* DOCUMENT SECTION:

/---

By now I am conditioned to try everything manual have a low expectation for any gadget. So I know the pilot lamp won't work (it didn't) and use a matchstick to try and light this stove. Turns out that only the back burner turns on without a pilot. These guys have some interlock on the other stoves! 

Finally managed to reheat some stuff and eat with the flashlight and look at my phone... it has <20% charge! 

Went to the battery pack that was given as a company souvenier which is always in my travel bag and that had no charge! 

We both drive a Nissan Leaf. That means if you don't have power all night, we have to fight for the car with the most charge left.. It is a new interesting dynamic in our house.

It was a hard lesson on how dependent we are and how much we take for granted! I managed to muddle through the day and keep my thoughts going. Deifnitely feel better now, thanks to another yoga class, no manual door openings, a nice hot shower, hot tea.. and more importantly a house that is back to 68F instead of 56F!

This afternoon I was thinking about the folks in war zones. People in first world countries have no clue what those folks are going through. We are making it all worse for them by our every day thoughts and actions and what we support knowingly or unknowingly. We also take a lot for granted. The biggest rights we seem to cherish are our rights to stupidity and our right to be irresponsible when it comes to the rest of the world and the planet. At least that is my feeling right now.

\---

[Stored records]
/---

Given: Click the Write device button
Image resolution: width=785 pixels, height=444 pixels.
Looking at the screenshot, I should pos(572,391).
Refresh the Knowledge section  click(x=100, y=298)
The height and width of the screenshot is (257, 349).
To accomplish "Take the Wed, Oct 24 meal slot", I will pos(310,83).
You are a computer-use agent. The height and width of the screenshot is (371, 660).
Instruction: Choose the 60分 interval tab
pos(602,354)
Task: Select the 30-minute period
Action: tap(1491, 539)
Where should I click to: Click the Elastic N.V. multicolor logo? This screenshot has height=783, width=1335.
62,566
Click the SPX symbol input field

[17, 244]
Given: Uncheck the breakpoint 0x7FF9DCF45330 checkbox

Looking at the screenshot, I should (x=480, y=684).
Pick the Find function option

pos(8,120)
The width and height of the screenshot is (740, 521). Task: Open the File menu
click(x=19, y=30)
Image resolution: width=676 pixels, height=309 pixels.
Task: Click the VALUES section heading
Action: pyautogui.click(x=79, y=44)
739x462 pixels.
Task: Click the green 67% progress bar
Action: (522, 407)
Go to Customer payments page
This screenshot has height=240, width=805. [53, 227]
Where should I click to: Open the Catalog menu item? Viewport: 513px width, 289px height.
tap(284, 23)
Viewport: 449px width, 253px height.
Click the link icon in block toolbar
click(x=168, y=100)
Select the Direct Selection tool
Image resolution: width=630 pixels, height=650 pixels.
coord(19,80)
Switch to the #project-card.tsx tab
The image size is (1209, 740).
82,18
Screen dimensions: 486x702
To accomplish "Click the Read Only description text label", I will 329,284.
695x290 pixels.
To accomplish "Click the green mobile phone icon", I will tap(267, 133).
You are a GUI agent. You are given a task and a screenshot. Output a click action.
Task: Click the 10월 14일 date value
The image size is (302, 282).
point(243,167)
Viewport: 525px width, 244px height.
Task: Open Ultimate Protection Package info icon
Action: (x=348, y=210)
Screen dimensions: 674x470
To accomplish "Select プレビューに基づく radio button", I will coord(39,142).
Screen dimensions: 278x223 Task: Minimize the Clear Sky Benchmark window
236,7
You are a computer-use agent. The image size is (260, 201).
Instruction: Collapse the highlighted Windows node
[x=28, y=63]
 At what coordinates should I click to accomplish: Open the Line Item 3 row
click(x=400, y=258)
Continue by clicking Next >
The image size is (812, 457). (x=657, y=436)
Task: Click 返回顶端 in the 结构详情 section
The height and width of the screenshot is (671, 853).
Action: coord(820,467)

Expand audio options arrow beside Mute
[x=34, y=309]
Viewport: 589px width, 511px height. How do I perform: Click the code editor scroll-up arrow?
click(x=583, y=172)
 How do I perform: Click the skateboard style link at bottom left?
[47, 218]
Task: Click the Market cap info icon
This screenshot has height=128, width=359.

\---

* WORK REQUEST:
Please copy the whole power outage post above, word for word.

* RESULT OF THIS EXERCISE:
By now I am conditioned to try everything manual have a low expectation for any gadget. So I know the pilot lamp won't work (it didn't) and use a matchstick to try and light this stove. Turns out that only the back burner turns on without a pilot. These guys have some interlock on the other stoves! 

Finally managed to reheat some stuff and eat with the flashlight and look at my phone... it has <20% charge! 

Went to the battery pack that was given as a company souvenier which is always in my travel bag and that had no charge! 

We both drive a Nissan Leaf. That means if you don't have power all night, we have to fight for the car with the most charge left.. It is a new interesting dynamic in our house.

It was a hard lesson on how dependent we are and how much we take for granted! I managed to muddle through the day and keep my thoughts going. Deifnitely feel better now, thanks to another yoga class, no manual door openings, a nice hot shower, hot tea.. and more importantly a house that is back to 68F instead of 56F!

This afternoon I was thinking about the folks in war zones. People in first world countries have no clue what those folks are going through. We are making it all worse for them by our every day thoughts and actions and what we support knowingly or unknowingly. We also take a lot for granted. The biggest rights we seem to cherish are our rights to stupidity and our right to be irresponsible when it comes to the rest of the world and the planet. At least that is my feeling right now.